The novel SARS-CoV-2 virus and COVID-19, the disease it causes, have changed the whole world. We are facing a global health crisis – characterized as a pandemic by the World Health Organization – unlike any in recent history. The international scientific community is struggling to understand both the virus and the disease. This requires efforts at an unprecedented level of international focus and cooperation to preserve clinical trial integrity during the pandemic, to develop and to identify treatments, and to find out under what conditions they are safe and effective.

In this paper we discuss challenges in three key areas of clinical research and propose ways in which machine learning (ML) can help to address those challenges. The three areas are: ongoing clinical trials for non-COVID-19 drugs, clinical trials for repurposing drugs to treat COVID-19, and clinical trials for new drugs to treat COVID-19. In each of these three areas we identify opportunities where we believe ML can provide important insights and can help address some of the challenges faced in clinical trials. We are aware that some of what we suggest may not be practicable during the current pandemic – but our discussion, although motivated by the current pandemic also has an eye toward the future. We are also aware that some of what we suggest may not have been used in a regulatory environment previously but the pandemic provides an opportunity to apply novel approaches that can be used in this challenging situation. This may lead to regulatory acceptance of some of these methods and thus lead to changes in future drug development processes. Our discussion is intended as a broad overview; we provide references for deeper reading but in most instances we do not go into detail about ML methods and results. However, in order to give some idea of what has been done and what is possible, we do go into greater detail in two places.

The aim of this paper is to bridge the gap between quantitative research scientists engaged in clinical trials impacted by or related to COVID-19 and the ML community and to help bring these communities together. In what follows we review opportunities for ML applications for clinical trials in the era of COVID-19 to stimulate further research and highlight a few cases where we see particular benefit. More specifically, we review the three distinct areas of challenge mentioned above and discuss selected applications in more detail, which could then serve as a springboard for future research. Table 1 provides a summary and guide to the more detailed discussion that follows. In the various columns we highlight challenges, typical methodologies, opportunities, and the most relevant ML methods. We also include references to the Section(s) in which the challenges are discussed and a more comprehensive list of methods and references can be found.

Table 1. Summary and guide to the more detailed discussion in this paper.

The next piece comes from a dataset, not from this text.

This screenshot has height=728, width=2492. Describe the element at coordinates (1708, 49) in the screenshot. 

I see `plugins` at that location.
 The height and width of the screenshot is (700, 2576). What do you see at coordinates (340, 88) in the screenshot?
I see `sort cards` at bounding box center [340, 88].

ML has had success in a number of areas. Perhaps the best-known application to medicine is in image recognition, where ML algorithms have proved equal or superior to humans in interpreting X-ray and MRI images and slides. For example, Cruz-Roa et al., (2017) demonstrates that a trained ML algorithm achieves near-perfect detection of breast cancer at a microscopic level. Their algorithm, like other image recognition algorithms, employs supervised learning, in which the algorithm is presented with a training set of instances that provide, for each instance, both the covariates and the ground truth. Less well-known applications employ unsupervised learning, in which the algorithm is presented with a training set of instances that provide only covariates, but is asked only to create clusters of similar instances, and semi-supervised learning, in which the training set provides a few instances with both the covariates and the ground truth and many instances with only the covariates. Both unsupervised and semi-supervised learning are frequently employed in cluster analysis. Segar et al., (2020) provide a recent application of unsupervised learning to cluster analysis of heart failure and Filipovych et al., (2011) provide a recent example of semi-supervised learning to image recognition. In addition to supervised learning, the work that we discuss here employs reinforcement learning (RL), in which the algorithm learns from previous experience and adjusts its behaviour in response to what it has learned, and causal inference. Both RL and causal inference have their roots in statistics. Indeed, the application of RL to clinical trials, using the framework of multi-armed bandits, derives from the seminal work of Thompson (1933), Gittins (1979) and Lai and Robbins (1985). Causal inference has its roots in the work of Neyman (1923) and Rubin (1978) and ML work in causal inference most frequently employs what has now become the ``standard’’ Neyman-Rubin potential outcomes framework.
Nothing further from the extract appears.